El show se fue completando con diversas coreografías por todo el chalet. Con cabroncetes diablillos que porculizaban zorras a cuatro patas, con extrema saña, mientras ellas se iban morreando con la guarra que tenían enfrente y todo tipo de shows de esa calaña. Todo muy puerco y lujurioso. Una gang bang de proporciones bíblicas.
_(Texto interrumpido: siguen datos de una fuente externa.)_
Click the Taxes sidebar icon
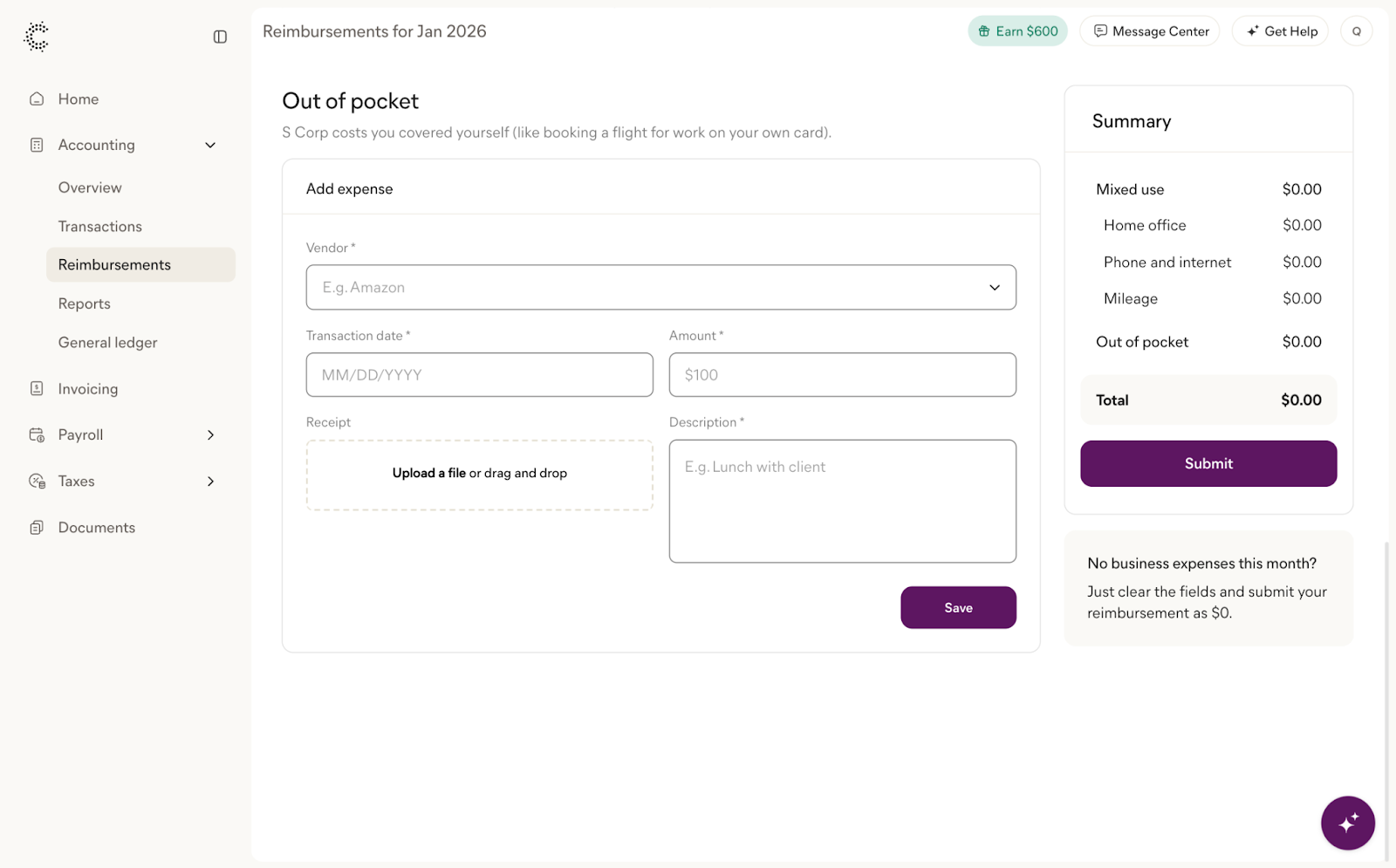coord(37,482)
Muy del estilo de lo que nos mola.
Yo creo que todas las bocas probaron mi rabo y todos los coños y culos de las jamonas recibieron, en un momento u otro algo de mi semen... por eso al final, cuando ayer, domingo por la tarde, llegamos a casa, teníamos una pinta de perros apaleados, lo que hizo exclamar al cornudo:
-¡Joder, vaya facha que traéis los dos! ¡Menudas ojeras!
-Yo no sé lo que habrá hecho éste –dijo mi madre, dirigiéndose rauda al baño, para lavarse el chocho que acababa de rellenarle en el coche minutos antes, como fin de fiesta –Mis ojeras son de rezar todo el tiempo...
-Bueno... –contestó papá, volviendo la vista a la tele – Si tú lo dices...
Yo miraba el pandero de mamá, oculto por la falda plisada que acababa de ponerse en el parking, tras cambiarse el vestidito de putón que llevaba en el coche, y flipaba con su desfachatez a la hora de mentir, pero, en el fondo, me sentía orgulloso por haber contribuido a convertirla en algo así.
-Papá, yo me voy a la cama, también –añadí-. Ha sido un finde muy pesado, de excursiones y tal...
-Vale, vale. –dijo el cornudo – Que descanses, pero dile a tu madre, antes de que se acueste, que mañana me tiene que acompañar a la mutua por la tarde, para lo del menisco.
-Claro, claro, ahora se lo digo.
Así que me acerqué al baño donde estaba mamá, y piqué cuatro veces seguidas, que era la señal para que supiese que era yo, y no el cornudo, y abriese la puerta. Acababa de mear y se estaba limpiando el chochete, ya había tirado la falda plisada en un rincón. Yo la miré con deseo, pero, con el tute que llevaba, no estaba para muchas virguerías sexuales, así que me limité a transmitir el mensaje del presunto hombre de la casa. Ella asintió y me prometió que, ante llevárselo a la Mutua, se pasaría para verme por el piso de arriba.
Y vaya si lo ha hecho. A media mañana se ha plantado aquí, hasta que ha venido a buscarla el cornudo. Menuda guarra está hecha, no se cansa de rabo. ¡He creado un monstruo! Je, je, je...
En fin, esta es la historia que quería contar. Una historia puerca, lujuriosa, carente de moralidad y que no es precisamente un ejemplo para nadie. ¿O tal vez sí?